About this exercise:
Print all of the data below exactly as it appears, leaving out every image.

Source records:
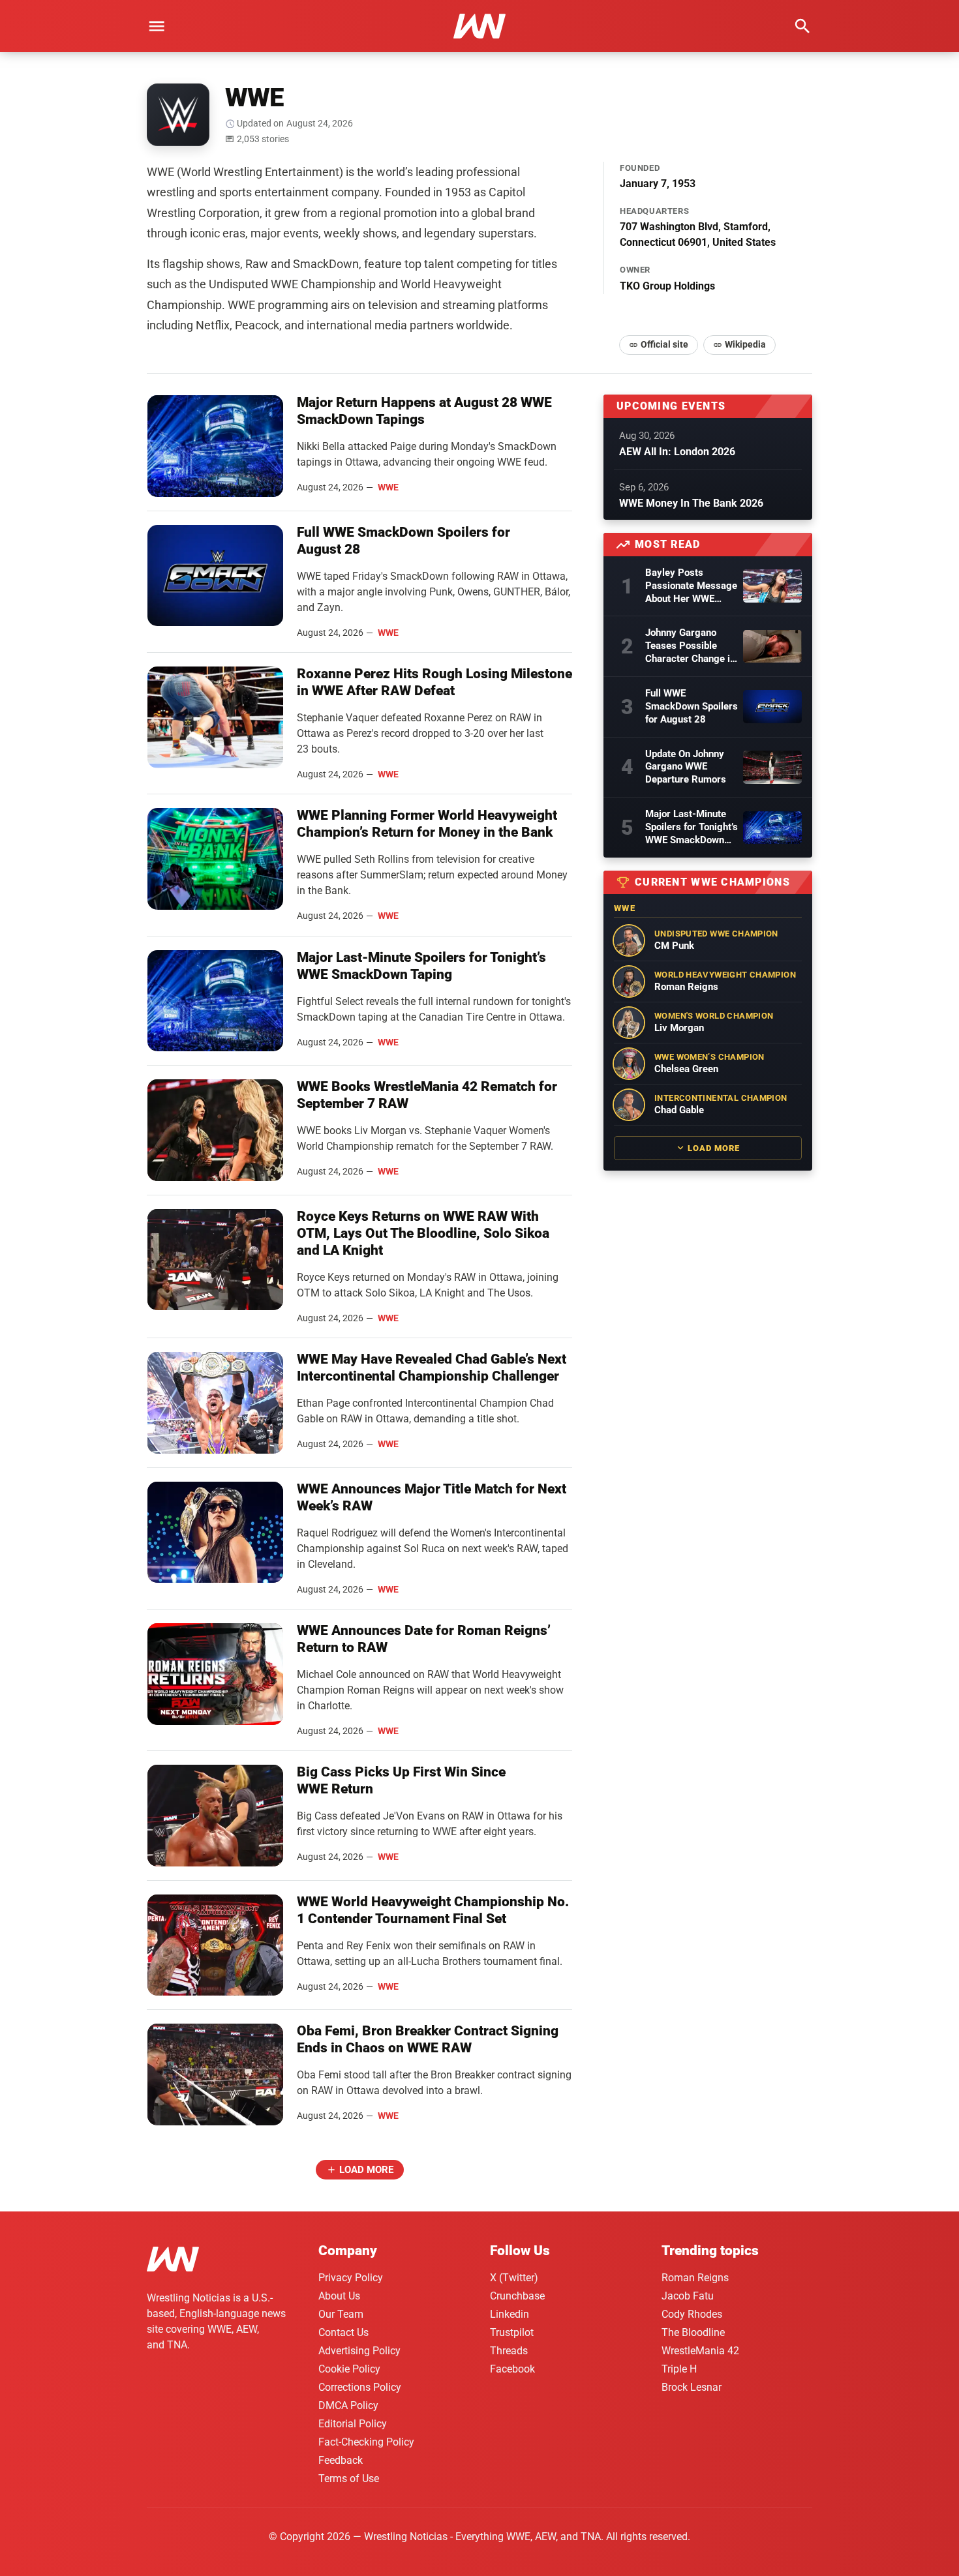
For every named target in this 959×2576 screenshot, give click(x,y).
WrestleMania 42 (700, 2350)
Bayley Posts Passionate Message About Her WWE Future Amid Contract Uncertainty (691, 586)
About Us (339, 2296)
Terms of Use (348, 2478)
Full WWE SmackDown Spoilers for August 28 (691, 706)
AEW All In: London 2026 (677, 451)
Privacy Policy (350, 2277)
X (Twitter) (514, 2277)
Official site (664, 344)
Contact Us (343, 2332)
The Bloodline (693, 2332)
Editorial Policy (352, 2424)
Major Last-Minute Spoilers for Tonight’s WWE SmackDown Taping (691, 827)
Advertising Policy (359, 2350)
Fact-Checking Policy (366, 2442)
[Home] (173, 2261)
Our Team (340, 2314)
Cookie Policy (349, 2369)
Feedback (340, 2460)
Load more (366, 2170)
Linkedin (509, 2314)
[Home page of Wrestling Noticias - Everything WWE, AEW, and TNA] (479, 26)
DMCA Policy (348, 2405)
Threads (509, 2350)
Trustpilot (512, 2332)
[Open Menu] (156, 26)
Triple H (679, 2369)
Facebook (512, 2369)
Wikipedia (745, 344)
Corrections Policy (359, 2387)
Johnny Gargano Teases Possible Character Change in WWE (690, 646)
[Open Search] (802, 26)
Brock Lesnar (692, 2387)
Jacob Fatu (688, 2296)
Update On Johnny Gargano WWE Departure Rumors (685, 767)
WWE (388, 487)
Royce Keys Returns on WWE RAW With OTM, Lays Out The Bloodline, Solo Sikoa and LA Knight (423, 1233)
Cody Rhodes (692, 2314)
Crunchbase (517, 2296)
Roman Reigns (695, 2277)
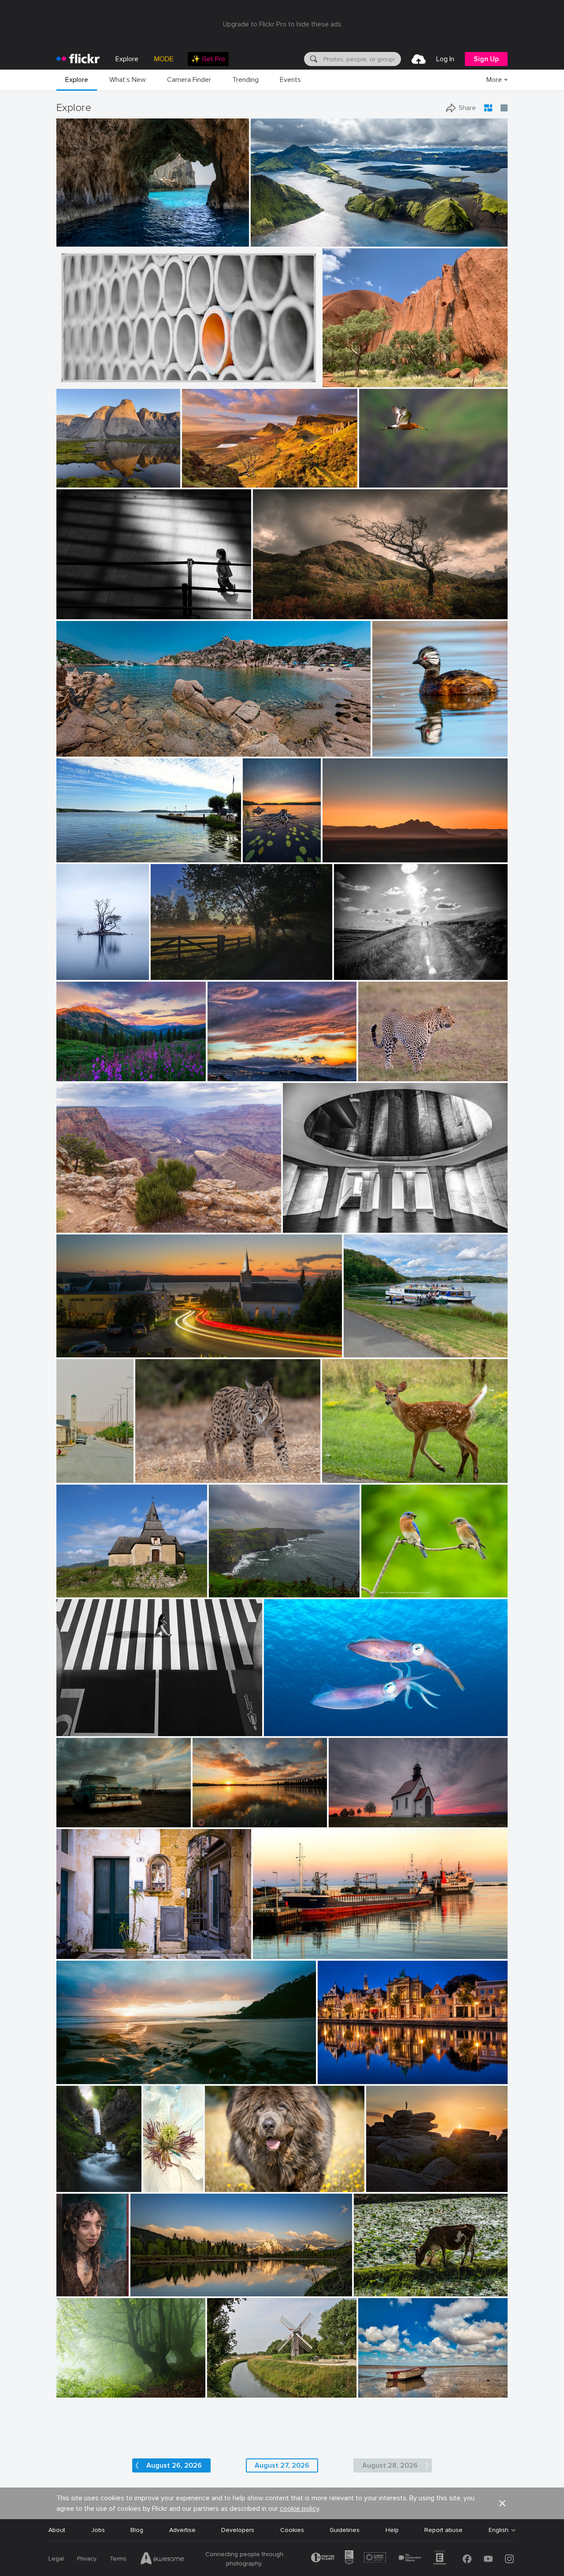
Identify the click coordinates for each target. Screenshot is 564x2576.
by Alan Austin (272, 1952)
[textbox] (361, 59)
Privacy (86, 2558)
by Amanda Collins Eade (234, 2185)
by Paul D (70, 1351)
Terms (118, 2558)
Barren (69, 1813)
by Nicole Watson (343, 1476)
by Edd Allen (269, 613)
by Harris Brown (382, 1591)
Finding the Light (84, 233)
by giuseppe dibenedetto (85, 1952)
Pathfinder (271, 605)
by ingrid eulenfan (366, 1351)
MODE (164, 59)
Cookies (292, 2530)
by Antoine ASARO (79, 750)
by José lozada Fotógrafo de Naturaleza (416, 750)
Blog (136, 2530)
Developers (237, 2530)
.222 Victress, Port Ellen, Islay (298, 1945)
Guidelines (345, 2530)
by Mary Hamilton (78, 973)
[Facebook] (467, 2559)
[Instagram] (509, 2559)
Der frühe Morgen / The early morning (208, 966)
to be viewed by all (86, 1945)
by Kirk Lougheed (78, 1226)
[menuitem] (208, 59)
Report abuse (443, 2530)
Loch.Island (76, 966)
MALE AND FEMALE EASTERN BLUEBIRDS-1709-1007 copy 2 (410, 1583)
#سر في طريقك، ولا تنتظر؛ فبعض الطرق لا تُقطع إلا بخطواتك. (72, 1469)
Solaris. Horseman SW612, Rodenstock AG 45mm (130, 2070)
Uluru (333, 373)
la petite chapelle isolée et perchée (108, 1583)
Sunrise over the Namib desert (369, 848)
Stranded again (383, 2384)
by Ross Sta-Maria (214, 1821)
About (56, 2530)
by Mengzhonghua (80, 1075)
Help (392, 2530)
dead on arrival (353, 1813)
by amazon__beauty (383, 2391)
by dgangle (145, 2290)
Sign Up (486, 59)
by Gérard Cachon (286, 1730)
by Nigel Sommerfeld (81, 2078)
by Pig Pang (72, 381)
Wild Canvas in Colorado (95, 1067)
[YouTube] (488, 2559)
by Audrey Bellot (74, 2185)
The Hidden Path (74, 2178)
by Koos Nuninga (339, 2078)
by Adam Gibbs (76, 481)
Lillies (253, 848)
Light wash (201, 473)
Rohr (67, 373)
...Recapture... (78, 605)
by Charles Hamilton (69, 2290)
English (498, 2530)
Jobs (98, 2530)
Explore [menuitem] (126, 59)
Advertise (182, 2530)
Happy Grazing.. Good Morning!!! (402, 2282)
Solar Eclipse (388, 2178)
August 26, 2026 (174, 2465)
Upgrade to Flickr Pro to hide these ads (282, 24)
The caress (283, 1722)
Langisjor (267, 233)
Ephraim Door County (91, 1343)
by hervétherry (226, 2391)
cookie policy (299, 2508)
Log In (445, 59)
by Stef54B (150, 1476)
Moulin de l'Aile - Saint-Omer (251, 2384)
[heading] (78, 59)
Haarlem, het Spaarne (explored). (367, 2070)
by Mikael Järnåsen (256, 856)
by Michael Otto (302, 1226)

Answer space:
For every named target in this 959×2576 screenshot, give click(x,y).
WrestleMania 42 (700, 2350)
Bayley Posts Passionate Message About Her WWE Future Amid Contract Uncertainty (691, 586)
About Us (339, 2296)
Terms of Use (348, 2478)
Full WWE SmackDown Spoilers for August 28 (691, 706)
AEW All In: London 2026 (677, 451)
Privacy Policy (350, 2277)
X (Twitter) (514, 2277)
Official site (664, 344)
Contact Us (343, 2332)
The Bloodline (693, 2332)
Editorial Policy (352, 2424)
Major Last-Minute Spoilers for Tonight’s WWE SmackDown Taping (691, 827)
Advertising Policy (359, 2350)
Fact-Checking Policy (366, 2442)
[Home] (173, 2261)
Our Team (340, 2314)
Cookie Policy (349, 2369)
Feedback (340, 2460)
Load more (366, 2170)
Linkedin (509, 2314)
[Home page of Wrestling Noticias - Everything WWE, AEW, and TNA] (479, 26)
DMCA Policy (348, 2405)
Threads (509, 2350)
Trustpilot (512, 2332)
[Open Menu] (156, 26)
Triple H (679, 2369)
Facebook (512, 2369)
Wikipedia (745, 344)
Corrections Policy (359, 2387)
Johnny Gargano Teases Possible Character Change in WWE (690, 646)
[Open Search] (802, 26)
Brock Lesnar (692, 2387)
Jacob Fatu (688, 2296)
Update On Johnny Gargano WWE Departure Rumors (685, 767)
WWE (388, 487)
Royce Keys Returns on WWE RAW With OTM, Lays Out The Bloodline, Solo Sikoa and LA Knight (423, 1233)
Cody Rhodes (692, 2314)
Crunchbase (517, 2296)
Roman Reigns (695, 2277)
Identify the click coordinates for each target. Screenshot is 564x2576.
by Alan Austin (272, 1952)
[textbox] (361, 59)
Privacy (86, 2558)
by Amanda Collins Eade (234, 2185)
by Paul D (70, 1351)
Terms (118, 2558)
Barren (69, 1813)
by Nicole Watson (343, 1476)
by Edd Allen (269, 613)
by Harris Brown (382, 1591)
Finding the Light (84, 233)
by giuseppe dibenedetto (85, 1952)
Pathfinder (271, 605)
by ingrid eulenfan (366, 1351)
MODE (164, 59)
Cookies (292, 2530)
by Antoine ASARO (79, 750)
by José lozada Fotógrafo de Naturaleza (416, 750)
Blog (136, 2530)
Developers (237, 2530)
.222 Victress, Port Ellen, Islay (298, 1945)
Guidelines (345, 2530)
by Mary Hamilton (78, 973)
[Facebook] (467, 2559)
[Instagram] (509, 2559)
Der frühe Morgen / The early morning (208, 966)
to be viewed by all (86, 1945)
by Kirk Lougheed (78, 1226)
[menuitem] (208, 59)
Report abuse (443, 2530)
Loch.Island (76, 966)
MALE AND FEMALE EASTERN BLUEBIRDS-1709-1007 copy 2 (410, 1583)
#سر في طريقك، ولا تنتظر؛ فبعض الطرق لا تُقطع إلا بخطواتك. (72, 1469)
Solaris. Horseman SW612, Rodenstock AG 45mm (130, 2070)
Uluru (333, 373)
la petite chapelle isolée et perchée (108, 1583)
Sunrise over the Namib desert (369, 848)
Stranded again (383, 2384)
by Ross Sta-Maria (214, 1821)
About (56, 2530)
by Mengzhonghua (80, 1075)
Help (392, 2530)
dead on arrival (353, 1813)
by amazon__beauty (383, 2391)
by dgangle (145, 2290)
Sign Up (486, 59)
by Gérard Cachon (286, 1730)
by Nigel Sommerfeld (81, 2078)
by Pig Pang (72, 381)
Wild Canvas in Colorado (95, 1067)
[YouTube] (488, 2559)
by Audrey Bellot (74, 2185)
The Hidden Path (74, 2178)
by Koos Nuninga (339, 2078)
by Adam Gibbs (76, 481)
Lillies (253, 848)
Light wash (201, 473)
Rohr (67, 373)
...Recapture... (78, 605)
by Charles Hamilton (69, 2290)
English (498, 2530)
Jobs (98, 2530)
Explore [menuitem] (126, 59)
Advertise (182, 2530)
Happy Grazing.. Good Morning!!! (402, 2282)
Solar Eclipse (388, 2178)
August 26, 2026 (174, 2465)
Upgrade to Flickr Pro to hide these ads (282, 24)
The caress (283, 1722)
Langisjor (267, 233)
Ephraim Door County (91, 1343)
by hervétherry (226, 2391)
cookie policy (299, 2508)
Log In (445, 59)
by Stef54B (150, 1476)
Moulin de l'Aile - Saint-Omer (251, 2384)
[heading] (78, 59)
Haarlem, het Spaarne (explored). (367, 2070)
by Mikael Järnåsen (256, 856)
by Michael Otto (302, 1226)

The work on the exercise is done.